Stability: Experimental

All classes are under active development and subject to non-backward compatible changes or removal in any future version. These are not subject to the Semantic Versioning model. This means that while you may use them, you may need to update your source code when upgrading to a newer version of this package.


Context

This CDK Construct can be used as Step Function task and call Textract in Asynchonous mode for DetectText and AnalyzeDocument APIs.

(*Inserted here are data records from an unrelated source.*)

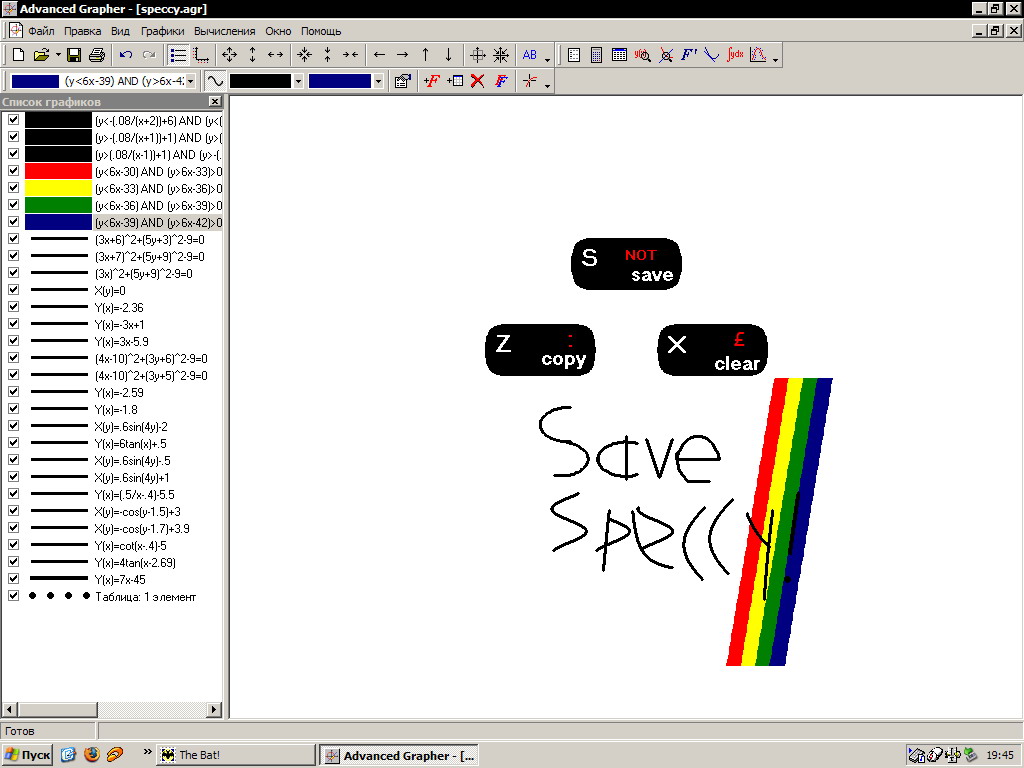Open the graph selection dropdown in toolbar
This screenshot has width=1024, height=768.
click(191, 81)
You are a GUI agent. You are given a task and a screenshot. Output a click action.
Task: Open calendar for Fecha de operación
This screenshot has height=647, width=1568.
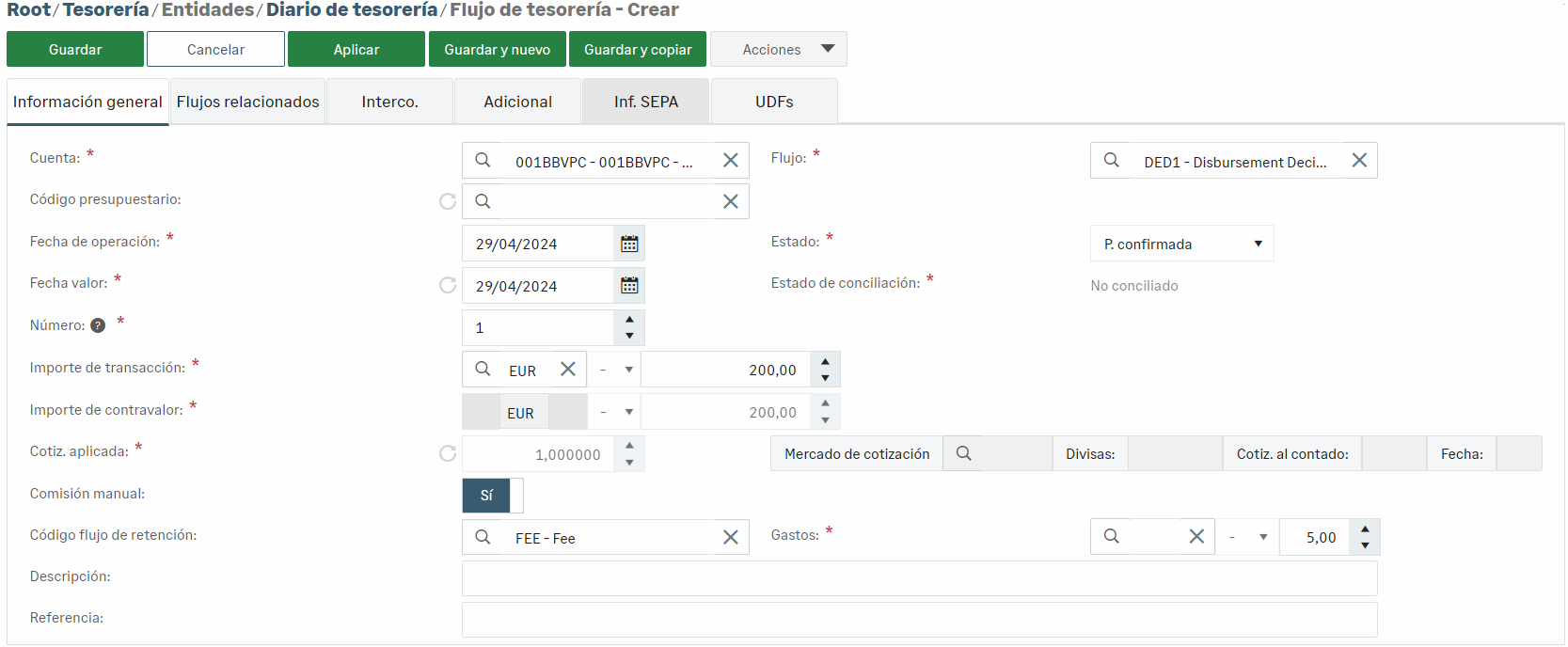pos(629,245)
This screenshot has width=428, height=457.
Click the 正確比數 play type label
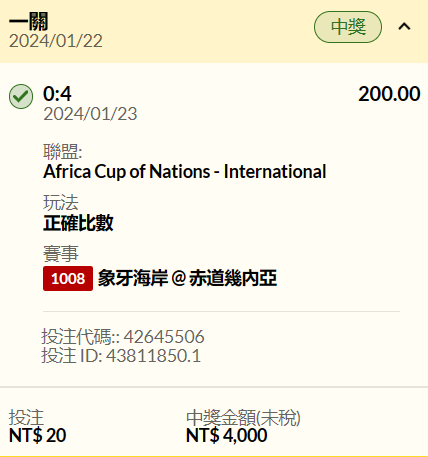pyautogui.click(x=78, y=223)
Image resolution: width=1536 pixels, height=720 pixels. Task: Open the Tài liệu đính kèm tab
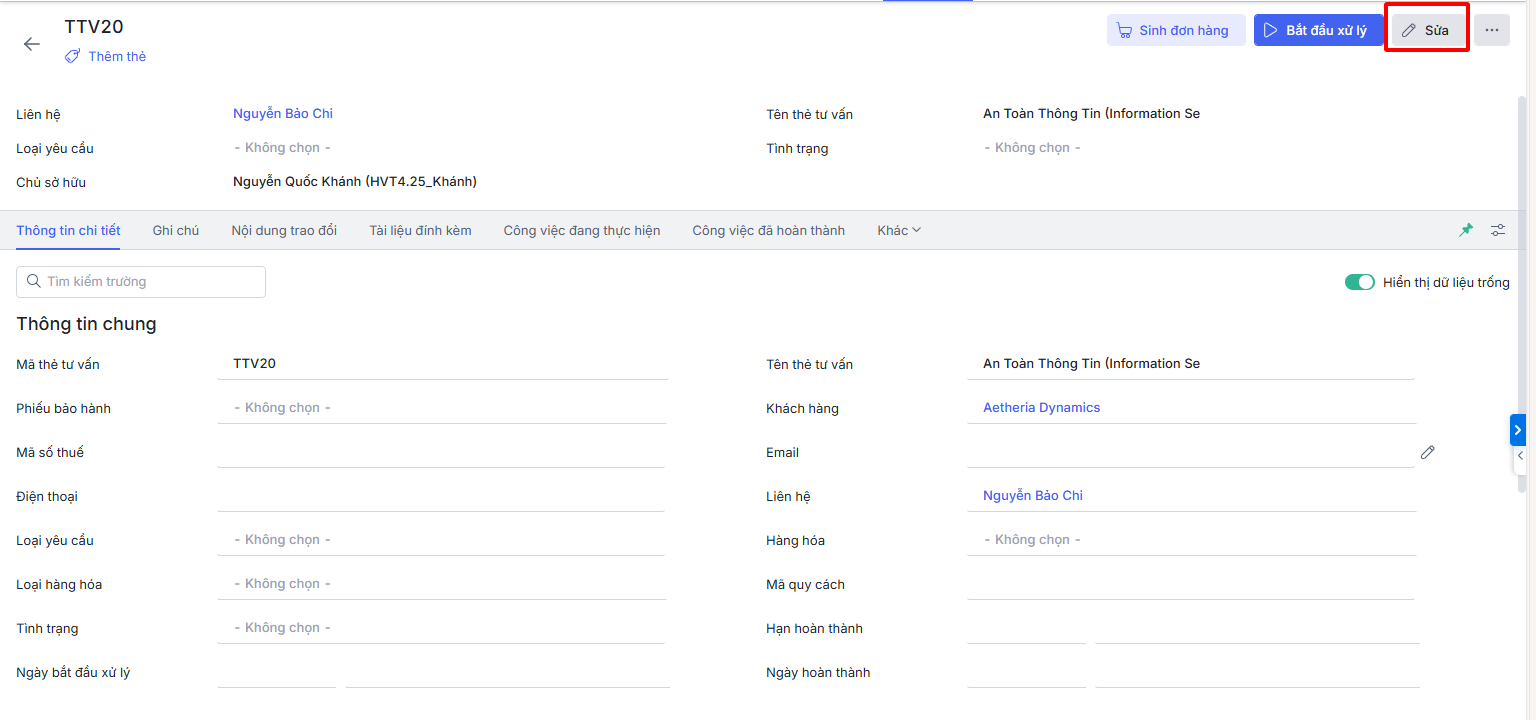[x=420, y=231]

For samples on usage, look at Amazon Textact IDP CDK Stack Samples

Input

Expects a Manifest JSON at 'Payload'. Manifest description: https://pypi.org/project/schadem-tidp-manifest/

Example call in Python

        textract_async_task = t_async.TextractGenericAsyncSfnTask(
            self,
            "textract-async-task",
            s3_output_bucket=s3_output_bucket,
            s3_temp_output_prefix=s3_temp_output_prefix,
            integration_pattern=sfn.IntegrationPattern.WAIT_FOR_TASK_TOKEN,
            lambda_log_level="DEBUG",
            timeout=Duration.hours(24),
            input=sfn.TaskInput.from_object({
                "Token":
                sfn.JsonPath.task_token,
                "ExecutionId":
                sfn.JsonPath.string_at('$$.Execution.Id'),
                "Payload":
                sfn.JsonPath.entire_payload,
            }),
            result_path="$.textract_result")

Query Parameter

Example:

            input=sfn.TaskInput.from_object({
                "Token":
                sfn.JsonPath.task_token,
                "ExecutionId":
                sfn.JsonPath.string_at('$$.Execution.Id'),
                "Payload":
                sfn.JsonPath.entire_payload,
                "Query": [
                           {
                                'Text': 'string',
                                'Alias': 'string',
                                'Pages': [
                                    'string',
                                ]
                            },
                                {
                                "Text": "What is the name of the realestate company",
                                "Alias": "APP_COMPANY_NAME"
                            },
                            {
                                "Text": "What is the name of the applicant or the prospective tenant",
                                "Alias": "APP_APPLICANT_NAME"
                            },
                ]
            }),

Documentation: https://boto3.amazonaws.com/v1/documentation/api/latest/reference/services/textract/client/start_document_analysis.html

To add a query parameter to the Manifest JSON, we are going to leverage the 'convert_manifest_queries_config_to_caller'. It transforms a list of Query objects (as indicated by the type hint List[tm.Query]) into a QueriesConfig object (as indicated by the return type tc.QueriesConfig).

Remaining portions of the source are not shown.